I’m beautiful in my way ‘Cause God makes no mistakes
I’m on the right track, baby I was born this way
In 2011, Lady Gaga released the song “Born This Way,” as an empowering song for women and the gay community. Seeing as March is Gender Equality Month, it seems appropriate to return to her anthem of empowerment while highlighting agencies that offer LGBT youth resources and support in what may be an otherwise trying and difficult time.
LGBT Youth Resources
Teaching Youth Life Skills with Born This Way Foundation
Since we’re already on the topic of Lady Gaga, let’s start with her organization Born This Way Foundation. Started in 2012 by Lady Gaga and her mom, Cynthia Germanotta, the foundation focuses on research, learning, and development of new programs to support their original mission: connecting young people in safe ways and empowering them with the skills and opportunities that will inspire them to create a kinder and braver world. They do this by showcasing real people and their stories, quality research and authentic partnerships.

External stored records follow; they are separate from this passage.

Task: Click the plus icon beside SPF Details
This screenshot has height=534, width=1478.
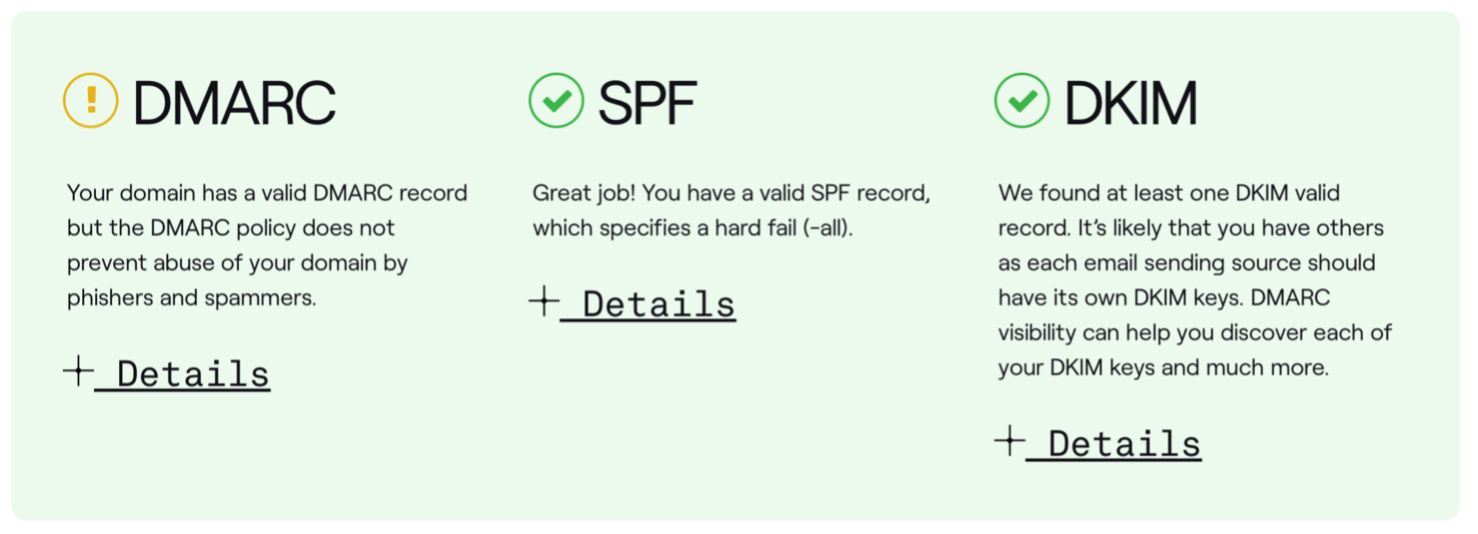Action: (x=543, y=302)
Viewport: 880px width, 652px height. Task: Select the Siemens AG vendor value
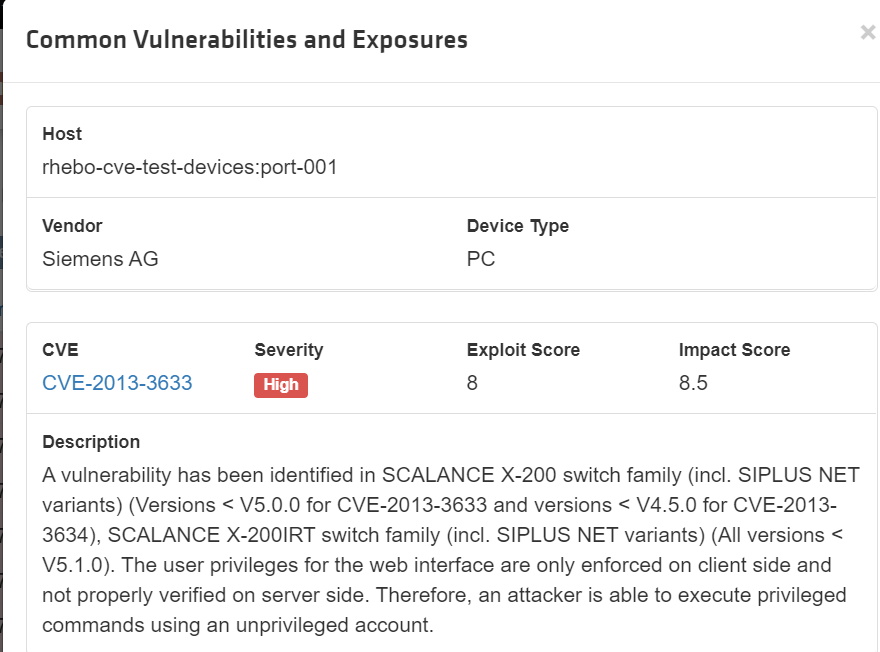(100, 259)
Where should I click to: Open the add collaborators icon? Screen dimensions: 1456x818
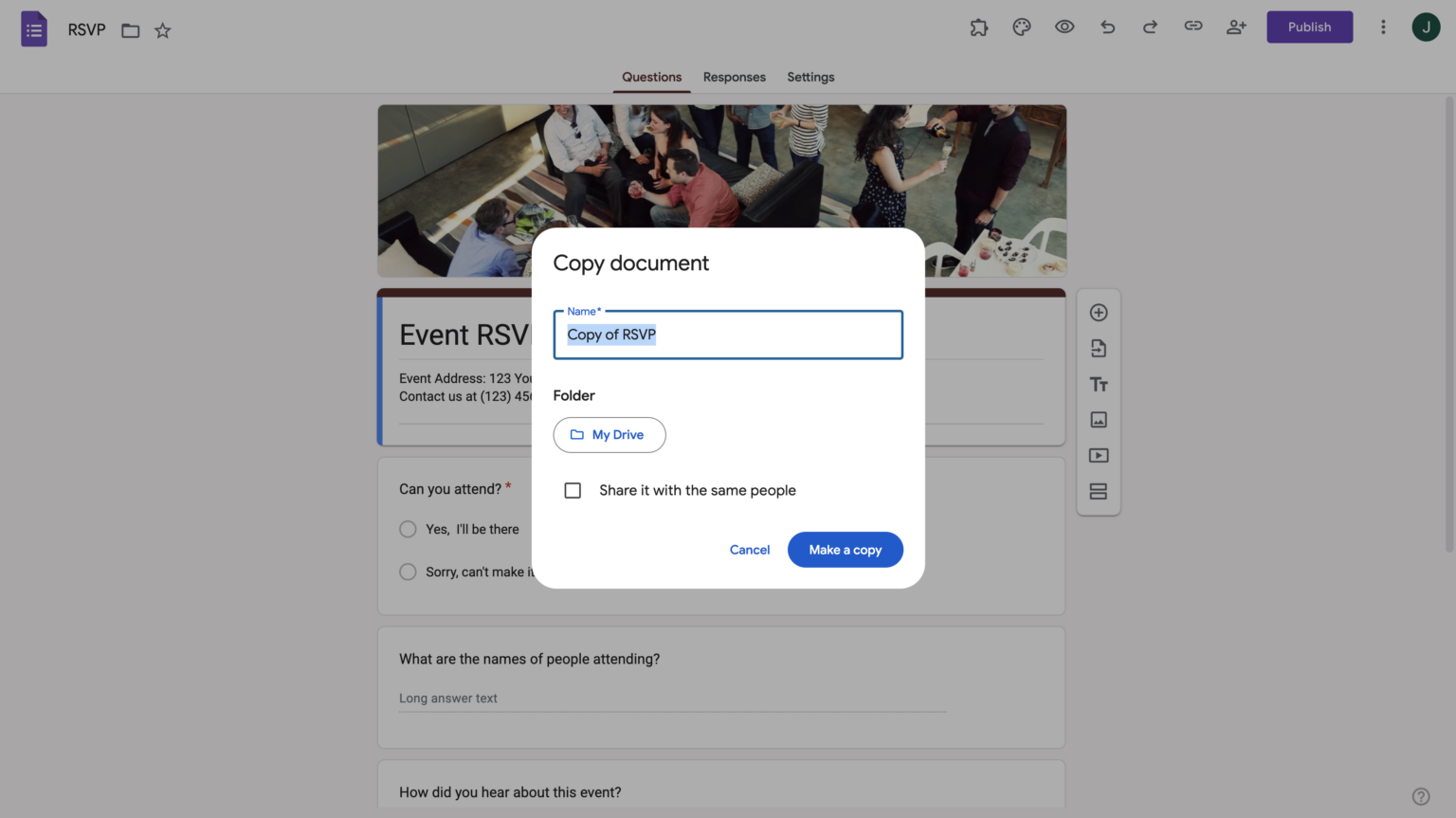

Lady Gaga focuses on kindness and feels that it is key to building a more accepting world. One way she is doing this is the Cities of Kindness which was started on June 26, 2016. On that day, she met with Phil Anschutz and His Holiness the Dalai Lama to address more than 200 mayors. They were there to discuss how kindness can help to improve the mental health of citizens and also lead to a decrease in crime. These Cities of Kindness are happening all over the country where mayors are uniting community leaders, activists and youth to bring positive changes.
The Born This Way website is filled with resources for people to find support, get help, and learn how to take care of themselves. It also gives visitors the ability to share their story and highlights other ways that we can spread kindness every day.
Ending Homelessness among LGBTQ Youth with the True Colors Fund
True Colors Fund was started by Cyndi Lauper and is “working to end homelessness among lesbian, gay, bisexual and transgender youth, creating a world in which young people can be their true selves.” They focus on advocacy, training & education and youth collaboration programs to end homelessness in the LGBT population; LGBT youth make up over 40% of the homeless youth population but only 7% of the youth population.
The True Colors Fund has several youth collaboration projects that are focused on helping LGBT youth to develop necessary skills to either add to the work being done or to become an active member in part of the solution.
- True Connect, which will be an app for youth to have access to the resources available to them in their area through the True Inclusion Directory which is also available on the website.
- True Fellowship which allows for young people to perform a 6-month community project that they have developed and implemented themselves with the assistance of someone at True Colors and True Opportunities.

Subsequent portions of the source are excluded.